For example, Skolemizations (and the dual operation of Herbrandization) are used, proof-theoretically, when one wants "reductions" of first order logic to propositional logic.
In order to prove the consistency of a first order theory finitarily, one can consider, by Skolemization, a conservative open extension of the theory. If this extension is simple enough, then one can use Hilbert-Ackermann consistency theorem, which says that an open theory $T$ is inconsistent iff there is a disjunction of negations of instances of the axioms of $T$ that is a tautological consequence of axioms of equality. For example, consider Robinson Arithmetic $Q$. One Standard formulation of $Q$ is not open: it has an axiom saying that if $n$ is not zero then there exists a predecessor of $n$. The Skolemization of this axiom introduces the symbol of the predecessor function, and now we can replace the original axiom by an open one. Now, it is easy to define a (propositional) valuation, based on the usual algorithms for the arithmetic functions, and this shows that the condition in the Hilbert-Ackermann theorem cannot hold. Notice that, the Hilbert-Ackermann theorem itself is a reduction of first-order to propositional logic that was first proved (finitarily) by use of epsilon-operator, which is almost the same thing as Skolemization.
Herbrand Theorem: a more complete reduction of first-order logic to propositional logic. It says that a sentence in prenex normal form is a logical theorem iff there is a disjunction of instances of the matrix of the Herbrand normal form of the sentence (the midsequent) that is tautological consequence of instances of equality axioms. The (finitary) proof of this theorem can be done in two steps: first, prove the theorem for existential sentences in prenex normal form, and, after that, show that an arbitrary sentence is equivalent for validity to its Herbrandization. The technique of Skolemization is used throughout in this proof: the existential case is essentially Hilbert-Ackerman, and the Herbrandization is dual to Skolemization.
Any proof of the completeness theorem for first order logic must, at some point, deal with the validation of existential sentences (in the canonical structure).

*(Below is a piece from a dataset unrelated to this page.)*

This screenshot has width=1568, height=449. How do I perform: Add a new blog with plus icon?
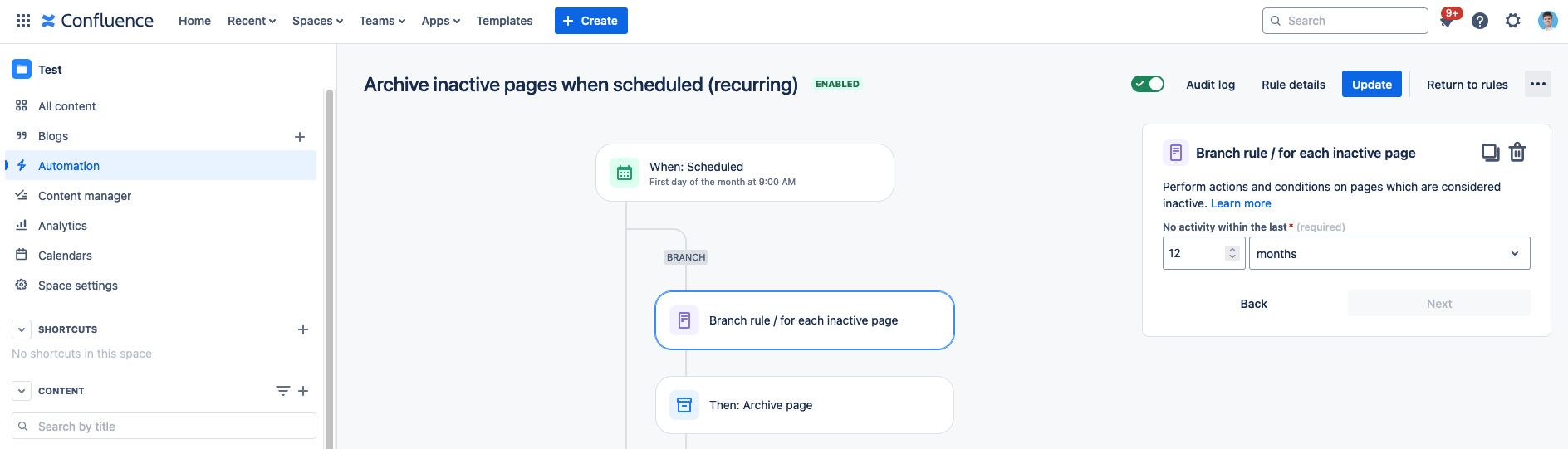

This proof can be done by Skolemization, through a reduction of the general case to the case in which the theory is open. In the case the theory is open, the proof of the completeness can be done more simply, because now you don't have to worry about the validity of existentials in the canonical structure. There is an (easy) exercise in Shoenfield's book dedicated to this proof. The proof uses only propositional concepts, such as "tautologically complete set of quantifier free sentences", and the construction of the canonical structure. This is another reduction of first order to propositional logic.

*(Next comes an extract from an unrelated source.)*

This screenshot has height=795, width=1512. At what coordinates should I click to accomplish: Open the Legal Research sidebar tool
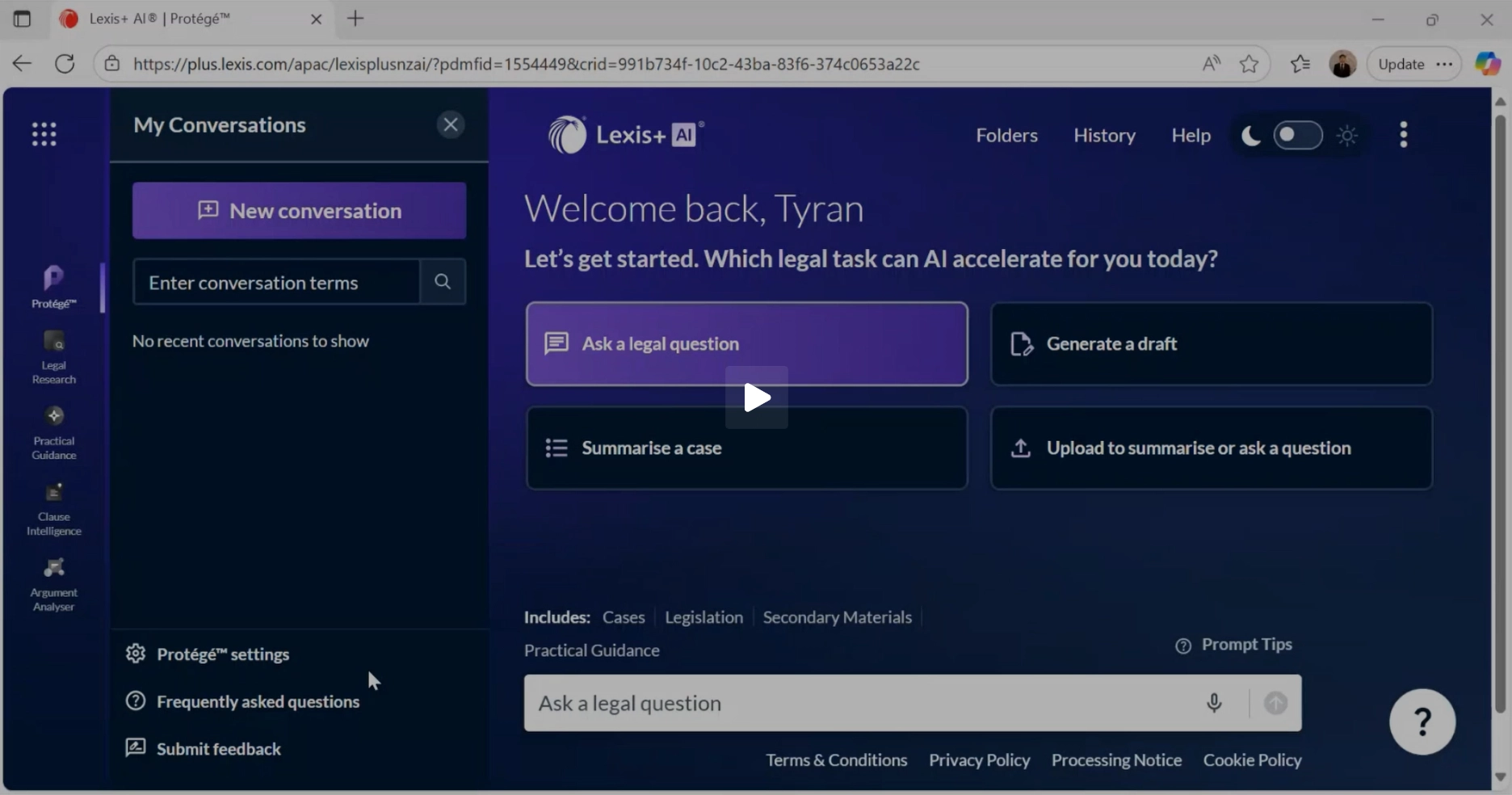point(53,356)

Also, the reduction of first order to propositional logic can be useful in decidability problems. For example, the set of valid existential sentences that contains no function symbols (but may contain constants) is decidable. This can be proved finitarily, by use of Herbrand's theorem: it is decidable whether a quantifier free formula is tautological consequence of instances of equality axioms in a language without function symbols. In fact, if the quantifier free, function symbol free formula $\varphi$ is a tautological consequence of equality axioms $A_1$,..., $A_n$ then, identifying all variables and constants of $\varphi$ and $A_1$,..., $A_n$ with $x$, it follows that $\varphi*$ is a tautological consequence of equality axioms $A^*_1$,..., $A^*_n$, where $\varphi*$ and $A^*_1$,..., $A^*_n$ are the resulting formulas with all terms identified with $x$. It is easy to see that all new equality axioms (the $A^*_i$) can be dropped, possibly with the exception of the equality axiom $x=x$. Now, it is decidable if $\varphi*$ is a tautological consequence of $x=x$. Furthermore, $\varphi*$ is an instance of $\varphi$, and hence we're done. The infinitary proof of this fact is based on the remark that $\varphi$ is valid iff it is valid in all finite models of a specific (finite) cardinality.
In general, the infinitary proofs of the finitary results mentioned above are easy.